▶ Source extract
● ● ●

Any trade name used in this document is information given for the convenience of users and does not
constitute an endorsement.
For an explanation of the voluntary nature of standards, the meaning of ISO specific terms and expressions
related to conformity assessment, as well as information about ISO's adherence to the World Trade
Organization (WTO) principles in the Technical Barriers to Trade (TBT), see www.iso.org/iso/foreword.html.
This document was prepared by the European Committee for Standardization (CEN) Technical Committee
CEN/TC 182, Refrigerating systems, safety and environmental requirements, in collaboration with ISO
Technical Committee TC 86, Refrigeration and air-conditioning, Subcommittee SC 1, Safety and environmental
requirements for refrigerating systems, in accordance with the Agreement on technical cooperation between
ISO and CEN (Vienna Agreement).
This third edition cancels and replaces the second edition (ISO 14903:2017), which has been technically
revised.
The main changes are as follows:
— update of the test procedure:
— PTV test:
— deletion of previous method 1 "Combined pressure-temperature cycle test with integrated
vibration test";
— update of previous method 2 "Combined pressure-temperature cycle test with a separate
vibration test".

● ● ●

▶ List of tasks
**1.** Answer these questions from the foreword excerpt, each on its own line:
(a) Which CEN technical committee prepared the document?
(b) Which edition does this third edition cancel and replace?
(c) Which previous method was deleted from the PTV test?
**2.** Reproduce the foreword excerpt between "Any trade name" and "CEN (Vienna Agreement).", inclusive.
**3.** In two sentences, what does the foreword excerpt say?

● ● ●

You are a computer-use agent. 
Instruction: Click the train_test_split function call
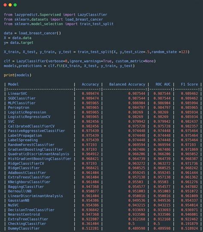134,52
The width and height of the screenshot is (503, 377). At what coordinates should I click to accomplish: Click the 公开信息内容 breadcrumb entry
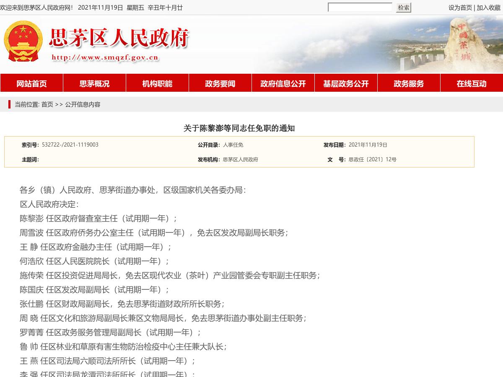pyautogui.click(x=83, y=104)
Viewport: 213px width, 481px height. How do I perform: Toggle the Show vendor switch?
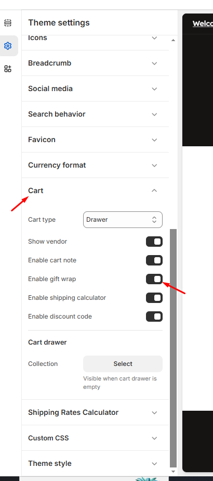154,242
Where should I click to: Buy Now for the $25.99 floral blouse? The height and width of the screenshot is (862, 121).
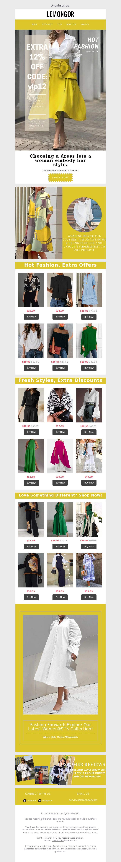31,317
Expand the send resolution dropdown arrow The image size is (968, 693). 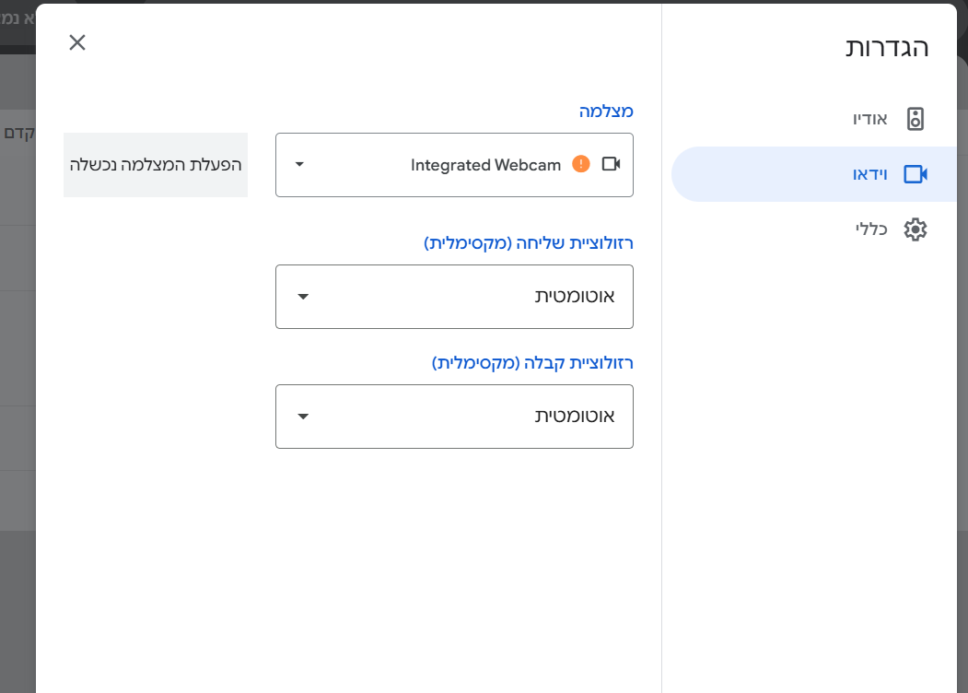(303, 297)
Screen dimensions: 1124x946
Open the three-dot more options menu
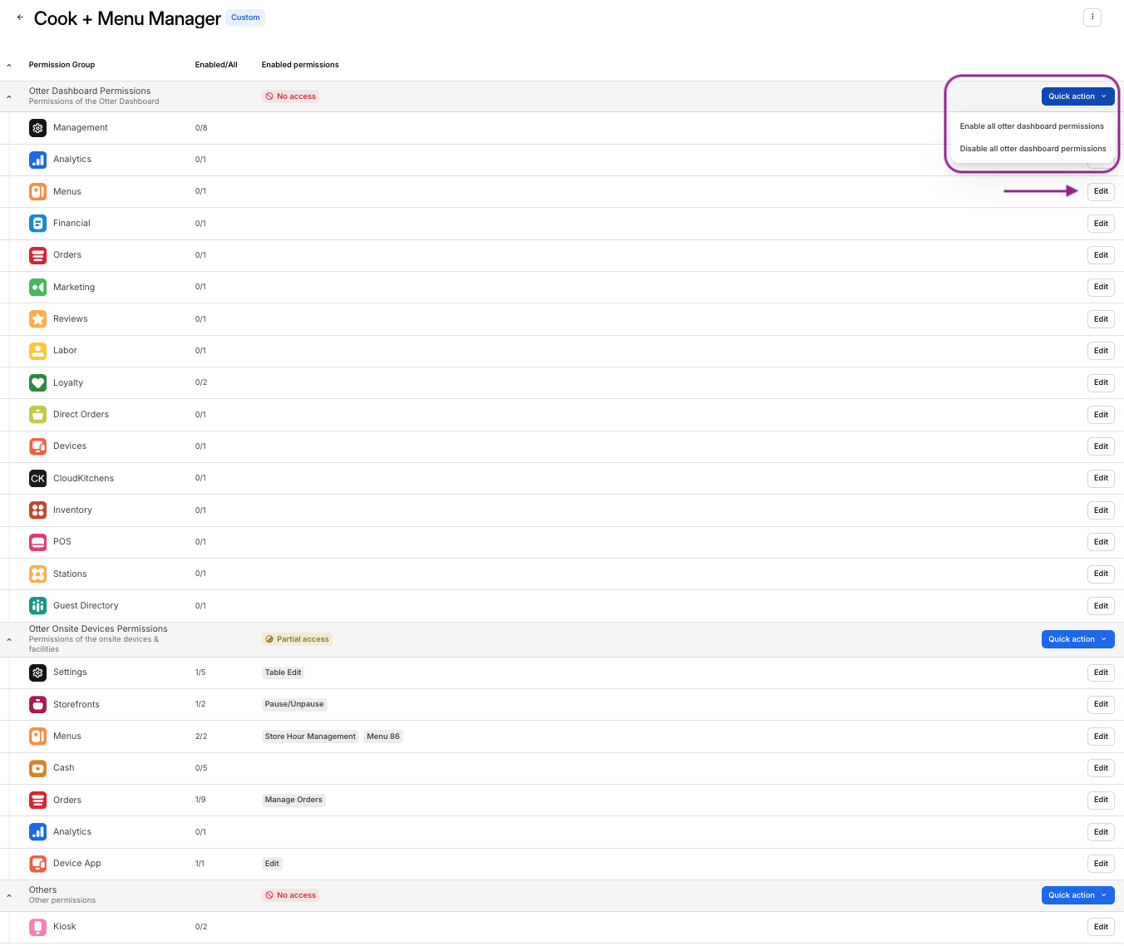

● ● ●

▶ Correct answers
**1.**
(a) CEN/TC 182, Refrigerating systems, safety and environmental requirements
(b) The second edition (ISO 14903:2017)
(c) Method 1, "Combined pressure-temperature cycle test with integrated vibration test"

**2.**
Any trade name used in this document is information given for the convenience of users and does not
constitute an endorsement.
For an explanation of the voluntary nature of standards, the meaning of ISO specific terms and expressions
related to conformity assessment, as well as information about ISO's adherence to the World Trade
Organization (WTO) principles in the Technical Barriers to Trade (TBT), see www.iso.org/iso/foreword.html.
This document was prepared by the European Committee for Standardization (CEN) Technical Committee
CEN/TC 182, Refrigerating systems, safety and environmental requirements, in collaboration with ISO
Technical Committee TC 86, Refrigeration and air-conditioning, Subcommittee SC 1, Safety and environmental
requirements for refrigerating systems, in accordance with the Agreement on technical cooperation between
ISO and CEN (Vienna Agreement).

**3.** The document was prepared by CEN Technical Committee CEN/TC 182 in collaboration with ISO Technical Committee TC 86, Subcommittee SC 1, under the Vienna Agreement between ISO and CEN. This third edition cancels and replaces the second edition (ISO 14903:2017), and its main changes update the PTV test procedure by deleting previous method 1 and updating previous method 2.